[DIRECTIVE]
Reproduce the items exactly, beginning with the first line and stopping after the line that contains "Action: [84, 650]".

--------

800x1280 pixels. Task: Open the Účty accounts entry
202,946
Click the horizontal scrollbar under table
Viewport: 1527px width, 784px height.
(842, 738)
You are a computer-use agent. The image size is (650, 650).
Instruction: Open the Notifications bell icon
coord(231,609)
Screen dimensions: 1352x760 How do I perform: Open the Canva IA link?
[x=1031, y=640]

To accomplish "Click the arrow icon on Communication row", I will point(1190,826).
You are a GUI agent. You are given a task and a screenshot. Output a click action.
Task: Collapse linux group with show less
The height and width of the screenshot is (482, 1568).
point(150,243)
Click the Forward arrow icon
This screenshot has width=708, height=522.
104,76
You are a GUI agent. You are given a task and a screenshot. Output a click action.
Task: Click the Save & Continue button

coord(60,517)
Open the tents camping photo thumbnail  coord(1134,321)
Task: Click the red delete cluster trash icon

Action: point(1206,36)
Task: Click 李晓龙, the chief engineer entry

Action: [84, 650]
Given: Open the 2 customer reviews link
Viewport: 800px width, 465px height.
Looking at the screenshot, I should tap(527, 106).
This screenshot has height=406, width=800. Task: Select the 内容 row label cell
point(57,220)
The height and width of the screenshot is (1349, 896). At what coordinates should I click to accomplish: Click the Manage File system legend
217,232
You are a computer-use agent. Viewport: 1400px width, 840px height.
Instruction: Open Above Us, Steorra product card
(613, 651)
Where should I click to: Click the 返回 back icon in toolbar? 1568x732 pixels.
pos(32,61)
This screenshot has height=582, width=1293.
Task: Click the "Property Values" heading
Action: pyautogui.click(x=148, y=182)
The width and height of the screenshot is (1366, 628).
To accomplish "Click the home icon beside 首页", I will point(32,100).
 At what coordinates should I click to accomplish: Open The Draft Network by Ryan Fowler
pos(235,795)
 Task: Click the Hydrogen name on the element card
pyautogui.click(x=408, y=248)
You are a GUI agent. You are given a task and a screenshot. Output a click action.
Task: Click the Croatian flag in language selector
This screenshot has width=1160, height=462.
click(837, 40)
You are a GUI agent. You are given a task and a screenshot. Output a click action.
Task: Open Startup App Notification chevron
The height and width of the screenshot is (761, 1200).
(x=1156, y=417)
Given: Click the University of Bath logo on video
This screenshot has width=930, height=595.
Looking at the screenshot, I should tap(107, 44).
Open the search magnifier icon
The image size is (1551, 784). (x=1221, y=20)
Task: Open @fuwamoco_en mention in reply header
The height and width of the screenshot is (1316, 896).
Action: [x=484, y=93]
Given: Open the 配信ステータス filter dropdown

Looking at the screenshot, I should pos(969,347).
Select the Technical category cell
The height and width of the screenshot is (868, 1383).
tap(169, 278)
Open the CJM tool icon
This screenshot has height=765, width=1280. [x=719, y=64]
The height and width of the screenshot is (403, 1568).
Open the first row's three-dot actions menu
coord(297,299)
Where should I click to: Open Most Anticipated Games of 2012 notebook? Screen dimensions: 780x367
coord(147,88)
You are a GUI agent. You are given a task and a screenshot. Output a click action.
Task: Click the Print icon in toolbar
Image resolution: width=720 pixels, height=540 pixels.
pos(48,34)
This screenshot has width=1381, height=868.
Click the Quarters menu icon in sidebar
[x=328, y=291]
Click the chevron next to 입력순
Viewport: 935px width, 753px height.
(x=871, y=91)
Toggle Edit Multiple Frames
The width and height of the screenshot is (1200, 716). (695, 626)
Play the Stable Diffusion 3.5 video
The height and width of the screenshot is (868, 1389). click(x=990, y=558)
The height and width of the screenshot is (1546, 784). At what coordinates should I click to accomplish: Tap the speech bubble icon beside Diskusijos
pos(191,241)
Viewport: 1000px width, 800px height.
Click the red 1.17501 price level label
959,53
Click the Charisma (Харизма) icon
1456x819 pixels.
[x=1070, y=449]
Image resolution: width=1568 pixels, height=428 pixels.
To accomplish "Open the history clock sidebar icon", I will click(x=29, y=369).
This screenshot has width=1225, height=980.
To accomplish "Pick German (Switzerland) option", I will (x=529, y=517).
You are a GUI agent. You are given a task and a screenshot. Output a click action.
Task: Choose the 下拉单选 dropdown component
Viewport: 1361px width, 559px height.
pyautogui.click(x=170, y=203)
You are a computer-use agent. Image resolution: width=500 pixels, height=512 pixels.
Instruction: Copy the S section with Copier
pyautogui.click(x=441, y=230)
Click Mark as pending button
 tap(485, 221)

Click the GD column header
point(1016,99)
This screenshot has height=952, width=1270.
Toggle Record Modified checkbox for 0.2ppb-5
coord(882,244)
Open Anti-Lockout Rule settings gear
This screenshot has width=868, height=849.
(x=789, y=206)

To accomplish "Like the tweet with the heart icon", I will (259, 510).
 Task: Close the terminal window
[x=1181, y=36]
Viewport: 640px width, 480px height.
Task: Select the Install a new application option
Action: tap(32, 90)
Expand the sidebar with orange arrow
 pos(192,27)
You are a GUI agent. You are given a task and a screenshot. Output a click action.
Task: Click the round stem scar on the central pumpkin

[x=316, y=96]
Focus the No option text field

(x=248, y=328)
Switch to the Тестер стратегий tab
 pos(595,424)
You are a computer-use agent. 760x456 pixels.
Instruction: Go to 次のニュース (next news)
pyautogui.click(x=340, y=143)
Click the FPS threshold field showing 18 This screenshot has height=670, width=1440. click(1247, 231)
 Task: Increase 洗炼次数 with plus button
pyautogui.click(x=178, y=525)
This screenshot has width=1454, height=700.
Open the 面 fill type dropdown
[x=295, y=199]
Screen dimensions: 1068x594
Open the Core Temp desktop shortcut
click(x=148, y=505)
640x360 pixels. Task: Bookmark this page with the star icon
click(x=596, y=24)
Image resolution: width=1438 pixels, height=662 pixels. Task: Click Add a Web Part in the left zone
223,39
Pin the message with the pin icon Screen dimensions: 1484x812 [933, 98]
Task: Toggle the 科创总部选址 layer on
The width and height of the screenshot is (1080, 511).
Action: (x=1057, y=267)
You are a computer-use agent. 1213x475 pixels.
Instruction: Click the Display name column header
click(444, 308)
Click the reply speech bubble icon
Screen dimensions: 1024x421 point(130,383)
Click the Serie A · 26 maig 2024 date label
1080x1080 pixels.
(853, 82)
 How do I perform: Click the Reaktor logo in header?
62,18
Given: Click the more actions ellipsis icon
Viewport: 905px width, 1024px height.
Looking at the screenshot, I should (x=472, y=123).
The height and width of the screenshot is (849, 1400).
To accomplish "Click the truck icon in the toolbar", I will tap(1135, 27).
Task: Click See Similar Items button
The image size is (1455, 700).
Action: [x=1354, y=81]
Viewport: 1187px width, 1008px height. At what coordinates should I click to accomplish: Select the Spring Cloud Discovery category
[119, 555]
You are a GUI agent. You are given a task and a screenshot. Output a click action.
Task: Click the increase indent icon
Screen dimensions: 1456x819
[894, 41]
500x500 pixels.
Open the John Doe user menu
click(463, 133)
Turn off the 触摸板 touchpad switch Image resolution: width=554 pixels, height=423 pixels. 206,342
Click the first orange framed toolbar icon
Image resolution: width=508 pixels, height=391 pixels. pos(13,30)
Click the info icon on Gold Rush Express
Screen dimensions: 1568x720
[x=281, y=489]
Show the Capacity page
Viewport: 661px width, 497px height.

--------

[ANSWER TO THIS EXERCISE]
800x1280 pixels. Task: Open the Účty accounts entry
202,946
Click the horizontal scrollbar under table
Viewport: 1527px width, 784px height.
(842, 738)
You are a computer-use agent. The image size is (650, 650).
Instruction: Open the Notifications bell icon
coord(231,609)
Screen dimensions: 1352x760 How do I perform: Open the Canva IA link?
[x=1031, y=640]

To accomplish "Click the arrow icon on Communication row", I will point(1190,826).
You are a GUI agent. You are given a task and a screenshot. Output a click action.
Task: Collapse linux group with show less
The height and width of the screenshot is (482, 1568).
point(150,243)
Click the Forward arrow icon
This screenshot has width=708, height=522.
104,76
You are a GUI agent. You are given a task and a screenshot. Output a click action.
Task: Click the Save & Continue button

coord(60,517)
Open the tents camping photo thumbnail  coord(1134,321)
Task: Click the red delete cluster trash icon

Action: point(1206,36)
Task: Click 李晓龙, the chief engineer entry

Action: [84, 650]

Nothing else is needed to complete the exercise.